[Start of MATERIAL TO PROCESS]
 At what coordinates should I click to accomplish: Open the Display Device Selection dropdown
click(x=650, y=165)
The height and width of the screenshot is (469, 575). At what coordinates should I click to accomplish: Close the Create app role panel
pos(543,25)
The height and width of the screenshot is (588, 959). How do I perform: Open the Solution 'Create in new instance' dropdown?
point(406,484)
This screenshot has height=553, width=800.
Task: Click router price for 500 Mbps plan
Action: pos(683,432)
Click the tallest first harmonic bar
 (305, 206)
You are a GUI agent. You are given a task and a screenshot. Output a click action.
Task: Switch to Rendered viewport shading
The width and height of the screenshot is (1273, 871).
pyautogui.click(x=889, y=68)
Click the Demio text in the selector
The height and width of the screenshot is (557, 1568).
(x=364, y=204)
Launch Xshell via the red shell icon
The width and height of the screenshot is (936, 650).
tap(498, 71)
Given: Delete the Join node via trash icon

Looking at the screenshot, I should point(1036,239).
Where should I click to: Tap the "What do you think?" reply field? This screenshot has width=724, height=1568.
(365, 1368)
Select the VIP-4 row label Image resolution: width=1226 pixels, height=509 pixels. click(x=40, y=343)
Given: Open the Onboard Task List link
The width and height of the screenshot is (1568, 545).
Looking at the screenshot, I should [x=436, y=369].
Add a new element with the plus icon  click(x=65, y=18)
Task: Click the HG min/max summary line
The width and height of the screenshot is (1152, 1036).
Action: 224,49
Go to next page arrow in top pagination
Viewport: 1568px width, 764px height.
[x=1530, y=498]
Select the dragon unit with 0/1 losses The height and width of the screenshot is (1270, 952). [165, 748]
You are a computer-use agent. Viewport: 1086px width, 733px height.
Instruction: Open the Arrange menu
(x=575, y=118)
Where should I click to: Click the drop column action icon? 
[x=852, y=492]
[End of MATERIAL TO PROCESS]
* [TASK DETAILS]: Copy out every item above line for line, with no change to the wording, numbers or punctuation.

* [RESULT OF THIS TASK]:
 At what coordinates should I click to accomplish: Open the Display Device Selection dropdown
click(x=650, y=165)
The height and width of the screenshot is (469, 575). At what coordinates should I click to accomplish: Close the Create app role panel
pos(543,25)
The height and width of the screenshot is (588, 959). How do I perform: Open the Solution 'Create in new instance' dropdown?
point(406,484)
This screenshot has height=553, width=800.
Task: Click router price for 500 Mbps plan
Action: pos(683,432)
Click the tallest first harmonic bar
 (305, 206)
You are a GUI agent. You are given a task and a screenshot. Output a click action.
Task: Switch to Rendered viewport shading
The width and height of the screenshot is (1273, 871).
pyautogui.click(x=889, y=68)
Click the Demio text in the selector
The height and width of the screenshot is (557, 1568).
(x=364, y=204)
Launch Xshell via the red shell icon
The width and height of the screenshot is (936, 650).
tap(498, 71)
Given: Delete the Join node via trash icon

Looking at the screenshot, I should point(1036,239).
Where should I click to: Tap the "What do you think?" reply field? This screenshot has width=724, height=1568.
(365, 1368)
Select the VIP-4 row label Image resolution: width=1226 pixels, height=509 pixels. click(x=40, y=343)
Given: Open the Onboard Task List link
The width and height of the screenshot is (1568, 545).
Looking at the screenshot, I should [x=436, y=369].
Add a new element with the plus icon  click(x=65, y=18)
Task: Click the HG min/max summary line
The width and height of the screenshot is (1152, 1036).
Action: 224,49
Go to next page arrow in top pagination
Viewport: 1568px width, 764px height.
[x=1530, y=498]
Select the dragon unit with 0/1 losses The height and width of the screenshot is (1270, 952). [165, 748]
You are a computer-use agent. Viewport: 1086px width, 733px height.
Instruction: Open the Arrange menu
(x=575, y=118)
Where should I click to: Click the drop column action icon? 
[x=852, y=492]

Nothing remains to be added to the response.